*EXERCISE PROMPT*: Copy the rows from the one containing "Given: Toggle the word wrap icon button" through the last row, replacing "toolbar" with "ribbon" and leaving everything else unchanged.
>>>
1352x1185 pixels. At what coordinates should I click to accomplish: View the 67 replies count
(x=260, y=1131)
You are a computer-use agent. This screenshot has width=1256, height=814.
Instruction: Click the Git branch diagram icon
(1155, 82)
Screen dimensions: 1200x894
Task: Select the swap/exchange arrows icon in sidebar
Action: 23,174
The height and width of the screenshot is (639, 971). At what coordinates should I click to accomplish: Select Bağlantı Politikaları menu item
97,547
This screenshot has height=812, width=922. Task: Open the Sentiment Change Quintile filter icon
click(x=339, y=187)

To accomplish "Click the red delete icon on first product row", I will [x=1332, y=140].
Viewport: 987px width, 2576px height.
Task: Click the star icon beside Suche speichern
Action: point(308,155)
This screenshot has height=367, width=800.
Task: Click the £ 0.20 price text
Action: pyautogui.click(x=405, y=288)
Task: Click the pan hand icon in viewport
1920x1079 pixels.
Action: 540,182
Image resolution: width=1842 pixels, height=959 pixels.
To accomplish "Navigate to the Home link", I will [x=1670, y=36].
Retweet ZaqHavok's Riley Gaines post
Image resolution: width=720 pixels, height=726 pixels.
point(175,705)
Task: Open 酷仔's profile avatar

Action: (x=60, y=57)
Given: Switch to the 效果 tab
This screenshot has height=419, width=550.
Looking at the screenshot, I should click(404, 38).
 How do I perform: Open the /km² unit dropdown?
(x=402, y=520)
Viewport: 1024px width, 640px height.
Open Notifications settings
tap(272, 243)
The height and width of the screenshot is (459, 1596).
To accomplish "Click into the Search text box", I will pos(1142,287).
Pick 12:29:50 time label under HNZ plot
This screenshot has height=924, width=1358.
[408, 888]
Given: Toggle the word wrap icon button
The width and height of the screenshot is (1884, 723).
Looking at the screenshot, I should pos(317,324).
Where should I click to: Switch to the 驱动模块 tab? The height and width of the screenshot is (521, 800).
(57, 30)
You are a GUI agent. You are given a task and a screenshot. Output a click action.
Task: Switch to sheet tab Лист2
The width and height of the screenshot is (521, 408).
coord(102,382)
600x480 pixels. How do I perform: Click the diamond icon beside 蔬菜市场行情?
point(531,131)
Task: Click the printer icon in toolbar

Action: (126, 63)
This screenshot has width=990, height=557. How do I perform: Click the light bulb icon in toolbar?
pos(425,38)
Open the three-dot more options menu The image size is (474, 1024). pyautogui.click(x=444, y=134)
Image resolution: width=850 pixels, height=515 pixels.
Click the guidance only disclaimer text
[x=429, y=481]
<<<
*THE RESPONSE*:
Given: Toggle the word wrap icon button
The width and height of the screenshot is (1884, 723).
Looking at the screenshot, I should pos(317,324).
Where should I click to: Switch to the 驱动模块 tab? The height and width of the screenshot is (521, 800).
(57, 30)
You are a GUI agent. You are given a task and a screenshot. Output a click action.
Task: Switch to sheet tab Лист2
The width and height of the screenshot is (521, 408).
coord(102,382)
600x480 pixels. How do I perform: Click the diamond icon beside 蔬菜市场行情?
point(531,131)
Task: Click the printer icon in ribbon

Action: (126, 63)
This screenshot has width=990, height=557. How do I perform: Click the light bulb icon in ribbon?
pos(425,38)
Open the three-dot more options menu The image size is (474, 1024). pyautogui.click(x=444, y=134)
Image resolution: width=850 pixels, height=515 pixels.
Click the guidance only disclaimer text
[x=429, y=481]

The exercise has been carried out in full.